▶ _Required work_: Write out only the opening lines of the entries, through the line with "You are a computer-use agent. Screen dimensions: 1149x697".

== Record set

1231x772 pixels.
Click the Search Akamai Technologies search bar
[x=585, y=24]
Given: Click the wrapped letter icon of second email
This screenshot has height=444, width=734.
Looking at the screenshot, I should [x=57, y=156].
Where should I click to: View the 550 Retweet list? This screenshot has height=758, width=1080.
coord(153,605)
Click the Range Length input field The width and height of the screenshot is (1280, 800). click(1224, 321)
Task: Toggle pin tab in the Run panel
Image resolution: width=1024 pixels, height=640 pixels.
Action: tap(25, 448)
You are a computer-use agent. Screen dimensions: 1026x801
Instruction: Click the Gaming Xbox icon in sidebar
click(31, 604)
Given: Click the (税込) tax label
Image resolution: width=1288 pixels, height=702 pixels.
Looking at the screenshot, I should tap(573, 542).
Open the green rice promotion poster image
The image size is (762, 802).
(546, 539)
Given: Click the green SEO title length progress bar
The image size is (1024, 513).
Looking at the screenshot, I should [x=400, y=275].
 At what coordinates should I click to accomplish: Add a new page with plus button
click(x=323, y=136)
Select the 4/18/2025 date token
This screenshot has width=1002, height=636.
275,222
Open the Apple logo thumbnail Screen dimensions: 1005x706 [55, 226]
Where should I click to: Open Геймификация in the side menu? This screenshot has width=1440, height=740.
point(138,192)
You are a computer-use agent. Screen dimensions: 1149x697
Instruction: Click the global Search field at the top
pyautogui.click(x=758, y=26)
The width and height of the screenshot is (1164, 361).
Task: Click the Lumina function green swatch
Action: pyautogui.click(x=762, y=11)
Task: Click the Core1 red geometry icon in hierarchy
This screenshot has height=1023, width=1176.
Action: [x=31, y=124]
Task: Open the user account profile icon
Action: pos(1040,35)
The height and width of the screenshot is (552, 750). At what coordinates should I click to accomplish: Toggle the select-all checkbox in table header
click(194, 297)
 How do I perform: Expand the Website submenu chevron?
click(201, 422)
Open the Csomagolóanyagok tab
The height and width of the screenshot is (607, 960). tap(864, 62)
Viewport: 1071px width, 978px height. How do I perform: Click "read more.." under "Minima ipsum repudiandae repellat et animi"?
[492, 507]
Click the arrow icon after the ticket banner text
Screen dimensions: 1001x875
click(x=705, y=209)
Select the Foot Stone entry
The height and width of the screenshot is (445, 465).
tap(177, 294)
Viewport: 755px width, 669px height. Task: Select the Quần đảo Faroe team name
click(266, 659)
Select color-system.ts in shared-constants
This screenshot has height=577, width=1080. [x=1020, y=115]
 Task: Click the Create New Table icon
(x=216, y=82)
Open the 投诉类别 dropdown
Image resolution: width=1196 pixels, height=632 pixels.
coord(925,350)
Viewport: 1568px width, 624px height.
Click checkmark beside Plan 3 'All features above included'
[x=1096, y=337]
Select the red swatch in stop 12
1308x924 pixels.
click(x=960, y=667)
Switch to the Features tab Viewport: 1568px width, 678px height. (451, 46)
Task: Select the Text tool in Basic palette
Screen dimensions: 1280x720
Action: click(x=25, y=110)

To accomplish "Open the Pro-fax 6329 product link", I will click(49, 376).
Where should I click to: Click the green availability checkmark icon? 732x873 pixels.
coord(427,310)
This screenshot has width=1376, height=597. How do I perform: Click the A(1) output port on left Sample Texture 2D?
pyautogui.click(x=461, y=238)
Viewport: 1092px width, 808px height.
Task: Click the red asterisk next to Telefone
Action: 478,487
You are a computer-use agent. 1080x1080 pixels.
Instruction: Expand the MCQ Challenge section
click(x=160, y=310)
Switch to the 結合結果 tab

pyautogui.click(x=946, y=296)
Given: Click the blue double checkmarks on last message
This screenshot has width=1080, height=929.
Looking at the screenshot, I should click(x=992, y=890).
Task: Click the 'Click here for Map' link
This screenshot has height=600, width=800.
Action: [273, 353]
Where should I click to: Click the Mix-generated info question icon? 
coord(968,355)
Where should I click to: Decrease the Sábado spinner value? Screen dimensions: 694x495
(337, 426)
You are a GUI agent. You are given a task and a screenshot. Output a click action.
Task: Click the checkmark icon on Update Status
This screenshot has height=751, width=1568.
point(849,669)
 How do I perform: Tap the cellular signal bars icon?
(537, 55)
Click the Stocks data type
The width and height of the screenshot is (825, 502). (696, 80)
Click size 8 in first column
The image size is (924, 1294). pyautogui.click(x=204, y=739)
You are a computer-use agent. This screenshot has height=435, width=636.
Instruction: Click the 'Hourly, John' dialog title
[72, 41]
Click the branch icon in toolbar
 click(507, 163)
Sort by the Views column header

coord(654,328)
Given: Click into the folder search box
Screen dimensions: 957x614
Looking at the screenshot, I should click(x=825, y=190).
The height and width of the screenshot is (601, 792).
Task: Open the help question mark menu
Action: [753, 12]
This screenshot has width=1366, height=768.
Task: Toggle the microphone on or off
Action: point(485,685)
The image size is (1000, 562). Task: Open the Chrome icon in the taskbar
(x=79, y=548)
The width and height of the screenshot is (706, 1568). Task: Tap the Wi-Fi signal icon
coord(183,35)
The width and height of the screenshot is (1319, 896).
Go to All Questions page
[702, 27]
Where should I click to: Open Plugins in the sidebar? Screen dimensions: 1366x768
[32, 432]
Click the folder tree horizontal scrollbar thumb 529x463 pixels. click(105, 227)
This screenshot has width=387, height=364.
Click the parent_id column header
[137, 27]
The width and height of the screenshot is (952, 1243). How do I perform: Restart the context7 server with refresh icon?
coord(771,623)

====

▶ _Response_:
1231x772 pixels.
Click the Search Akamai Technologies search bar
[x=585, y=24]
Given: Click the wrapped letter icon of second email
This screenshot has height=444, width=734.
Looking at the screenshot, I should [x=57, y=156].
Where should I click to: View the 550 Retweet list? This screenshot has height=758, width=1080.
coord(153,605)
Click the Range Length input field The width and height of the screenshot is (1280, 800). click(1224, 321)
Task: Toggle pin tab in the Run panel
Image resolution: width=1024 pixels, height=640 pixels.
Action: tap(25, 448)
You are a computer-use agent. Screen dimensions: 1026x801
Instruction: Click the Gaming Xbox icon in sidebar
click(31, 604)
Given: Click the (税込) tax label
Image resolution: width=1288 pixels, height=702 pixels.
Looking at the screenshot, I should tap(573, 542).
Open the green rice promotion poster image
The image size is (762, 802).
(546, 539)
Given: Click the green SEO title length progress bar
The image size is (1024, 513).
Looking at the screenshot, I should [x=400, y=275].
 At what coordinates should I click to accomplish: Add a new page with plus button
click(x=323, y=136)
Select the 4/18/2025 date token
This screenshot has width=1002, height=636.
275,222
Open the Apple logo thumbnail Screen dimensions: 1005x706 [55, 226]
Where should I click to: Open Геймификация in the side menu? This screenshot has width=1440, height=740.
point(138,192)
You are a computer-use agent. Screen dimensions: 1149x697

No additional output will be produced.